Fly Life Magazine

Cleaning up after us – restoring coastal places where we fish

Southern steelhead are iconic to southern California history and culture, but now are endangered and nearly forgotten. NOAA helps recovery of these species by working with partners to restore their important coastal habitats. NOAA image credit.

NOAA Science Plays an Important Role Restoring Coastal Places

NOTE: The following are comments and aggregations of NOAA reports on how garbage, oil spills, chemicals, and pollutants make their way to the ocean, and the economic burden these environmental failures impose on the economy, recreational fishing, and the health of our nation. — Skip Clement

Thousands of oil spills happen every year, and most pollution cases don’t make the news.
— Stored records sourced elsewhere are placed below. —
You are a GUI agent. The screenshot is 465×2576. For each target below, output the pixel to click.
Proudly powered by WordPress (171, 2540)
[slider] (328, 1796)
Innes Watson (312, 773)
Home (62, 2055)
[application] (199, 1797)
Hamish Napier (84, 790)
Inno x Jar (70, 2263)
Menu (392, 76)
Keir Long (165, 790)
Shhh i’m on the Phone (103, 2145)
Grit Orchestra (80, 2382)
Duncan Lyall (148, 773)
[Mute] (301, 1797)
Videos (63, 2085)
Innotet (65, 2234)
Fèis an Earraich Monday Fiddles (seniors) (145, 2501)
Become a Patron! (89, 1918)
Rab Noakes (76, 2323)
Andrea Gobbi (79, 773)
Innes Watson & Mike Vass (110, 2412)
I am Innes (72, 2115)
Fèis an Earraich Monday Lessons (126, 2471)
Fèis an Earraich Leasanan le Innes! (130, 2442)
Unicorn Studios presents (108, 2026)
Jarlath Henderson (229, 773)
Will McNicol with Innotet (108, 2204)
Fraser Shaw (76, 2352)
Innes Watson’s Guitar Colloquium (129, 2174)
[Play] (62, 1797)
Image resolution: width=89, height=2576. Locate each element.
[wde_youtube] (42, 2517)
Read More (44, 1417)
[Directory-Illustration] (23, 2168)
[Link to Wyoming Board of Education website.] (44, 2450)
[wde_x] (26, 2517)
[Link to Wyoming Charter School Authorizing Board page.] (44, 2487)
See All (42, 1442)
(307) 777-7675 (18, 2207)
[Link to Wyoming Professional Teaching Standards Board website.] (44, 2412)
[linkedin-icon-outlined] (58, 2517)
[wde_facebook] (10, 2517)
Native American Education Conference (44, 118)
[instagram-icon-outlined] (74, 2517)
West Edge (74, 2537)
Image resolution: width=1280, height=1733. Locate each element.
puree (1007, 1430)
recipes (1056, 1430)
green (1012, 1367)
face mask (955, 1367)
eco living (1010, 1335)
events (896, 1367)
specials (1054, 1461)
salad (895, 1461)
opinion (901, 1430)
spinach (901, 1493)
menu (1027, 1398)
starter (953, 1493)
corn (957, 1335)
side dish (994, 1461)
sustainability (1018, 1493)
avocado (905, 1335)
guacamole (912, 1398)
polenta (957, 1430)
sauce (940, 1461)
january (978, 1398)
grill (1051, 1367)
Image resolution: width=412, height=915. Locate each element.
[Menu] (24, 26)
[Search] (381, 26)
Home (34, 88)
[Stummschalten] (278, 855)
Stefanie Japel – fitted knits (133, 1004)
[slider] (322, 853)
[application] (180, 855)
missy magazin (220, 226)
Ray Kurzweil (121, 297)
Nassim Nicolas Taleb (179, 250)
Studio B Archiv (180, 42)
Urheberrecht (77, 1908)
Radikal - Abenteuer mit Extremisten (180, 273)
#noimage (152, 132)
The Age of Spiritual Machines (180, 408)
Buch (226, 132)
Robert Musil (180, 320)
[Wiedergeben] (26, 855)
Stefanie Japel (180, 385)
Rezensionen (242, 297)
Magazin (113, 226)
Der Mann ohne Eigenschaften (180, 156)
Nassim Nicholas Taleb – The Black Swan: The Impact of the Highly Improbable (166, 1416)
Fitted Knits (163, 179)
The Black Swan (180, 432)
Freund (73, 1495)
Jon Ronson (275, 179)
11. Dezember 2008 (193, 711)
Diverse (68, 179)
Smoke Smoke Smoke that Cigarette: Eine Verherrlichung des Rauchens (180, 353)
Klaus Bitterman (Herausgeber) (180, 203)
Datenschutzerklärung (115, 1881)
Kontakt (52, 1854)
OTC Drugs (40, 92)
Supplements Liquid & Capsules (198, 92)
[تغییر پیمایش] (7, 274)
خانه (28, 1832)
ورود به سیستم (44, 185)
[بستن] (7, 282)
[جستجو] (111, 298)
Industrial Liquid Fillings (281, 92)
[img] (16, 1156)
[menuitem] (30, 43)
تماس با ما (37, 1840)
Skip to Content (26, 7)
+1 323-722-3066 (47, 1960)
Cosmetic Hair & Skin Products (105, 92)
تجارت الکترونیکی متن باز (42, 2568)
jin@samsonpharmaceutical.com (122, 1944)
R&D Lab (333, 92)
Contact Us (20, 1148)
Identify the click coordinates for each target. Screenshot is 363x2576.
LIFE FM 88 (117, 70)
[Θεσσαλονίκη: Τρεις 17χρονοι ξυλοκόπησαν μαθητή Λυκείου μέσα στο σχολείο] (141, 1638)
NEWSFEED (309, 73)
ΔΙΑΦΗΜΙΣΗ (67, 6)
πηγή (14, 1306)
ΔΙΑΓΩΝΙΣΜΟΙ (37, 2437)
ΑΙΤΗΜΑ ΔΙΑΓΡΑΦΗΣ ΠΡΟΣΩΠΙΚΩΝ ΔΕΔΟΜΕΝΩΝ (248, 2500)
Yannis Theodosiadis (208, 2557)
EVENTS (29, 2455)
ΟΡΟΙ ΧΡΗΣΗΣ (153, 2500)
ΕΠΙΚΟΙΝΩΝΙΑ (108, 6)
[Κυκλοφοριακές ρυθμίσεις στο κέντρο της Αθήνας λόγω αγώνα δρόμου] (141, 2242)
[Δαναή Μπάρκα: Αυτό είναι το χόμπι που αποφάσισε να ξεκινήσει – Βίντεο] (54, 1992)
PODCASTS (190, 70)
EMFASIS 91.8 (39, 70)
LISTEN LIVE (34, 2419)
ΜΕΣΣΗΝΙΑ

But when there’s a significant oil spill or pollutant found in the water, you hear about it. Local, state, and federal government agencies rush to clean up the mess. In many cases, after a few days or weeks, it’s out of the spotlight, but it’s just the beginning of the story, however.

It can take years or decades for waterways to recover from pollution. NOAA is just one of the federal government agencies tasked with settling in for the long haul. Its role is to use science to figure out exactly what damage has been done so that ecosystems can be restored.

Cleaning Up Urban Coastal Waterways. Protecting the health of the ocean often starts on land

Plastic trash and other garbage that isn’t correctly disposed of often makes its way to the ocean. Fertilizers, pesticides, and other chemicals can be released from industrial sites into rivers and the ocean. Pollution that starts on land can have significant and lasting impacts not only on the environment but also on the fish, wildlife, and people who live in and along affected waterways. Pollution makes humans less healthy, decreases their quality of life, lowers property values, and weakens local economies.

As an example, urban pollution in Baltimore, Maryland, has been tough on the Chesapeake Bay and on the humans who live nearby. One place in the Chesapeake Bay region where harmful debris and pollution comes from is a former landfill site outside of the city. From the 1950s to the 1970s, commercial and industrial waste, including solvents, paints, waste oils, and tires, were dumped in seven former landfills close to wetlands and streams in Rosedale, Maryland. These streams empty into rivers that end in the Chesapeake Bay.

Cleanup at the site started in 2008, and it’s still ongoing. NOAA research helped secure $3.1 million in a legal settlement to fund these projects. Scientists studied the site and helped develop projects to restore contaminated soil and water like racks that will collect trash floating downstream. Other initiatives include invasive species control, wetlands enhancement, and stream restoration.

Garbage that isn’t properly disposed in cities, suburban communities, and rural hamlets often makes its way to the ocean via streams and rivers. NOAA image credit.

The U.S. economy is very dependent on healthy coastal and ocean resources. Consider the following facts:

  • Fourteen percent of U.S. counties that are adjacent to the coast produce 45 percent of the nation’s gross domestic product (GDP), with close to three million jobs (one in 45) directly dependent on the resources of the oceans and Great Lakes.
  • In 2014, the ocean economy, which includes six economic sectors that depend on the ocean and Great Lakes, contributed more than $352 billion to the U.S. GDP and supported 3.1 million jobs.
  • Tourism and recreation account for 72 percent of the ocean economy’s total employment and 31 percent of its GDP. Offshore mineral extraction accounts for another 43 percent of the ocean economy’s GDP.
  • Almost 2.3 million people are employed by ocean-based tourism and recreation.
  • Workers in the ocean-based tourism and recreation sector earn over $55 billion in annual wages.
  • Ocean-based tourism and recreation contribute approximately $116 billion in gross domestic product to the national economy each year.

Recent oil spill and a great redfish spot near Barataria Bay, Louisiana – gone.

Ocean and coastal waters face many threats, including marine debris, industrial pollution, and oil spills. Contamination means that fish can’t be eaten, people can’t enjoy the beach, and local economies take a hit. NOAA scientists help make sure that damage to these invaluable resources is understood so that effective plans to restore their health can be carried out, even when it takes years or decades. From East to Gulf Coast and West to “Third” Coast (Great Lakes), NOAA science leads to cleaner and safer ocean, coastal, and Great Lakes waters.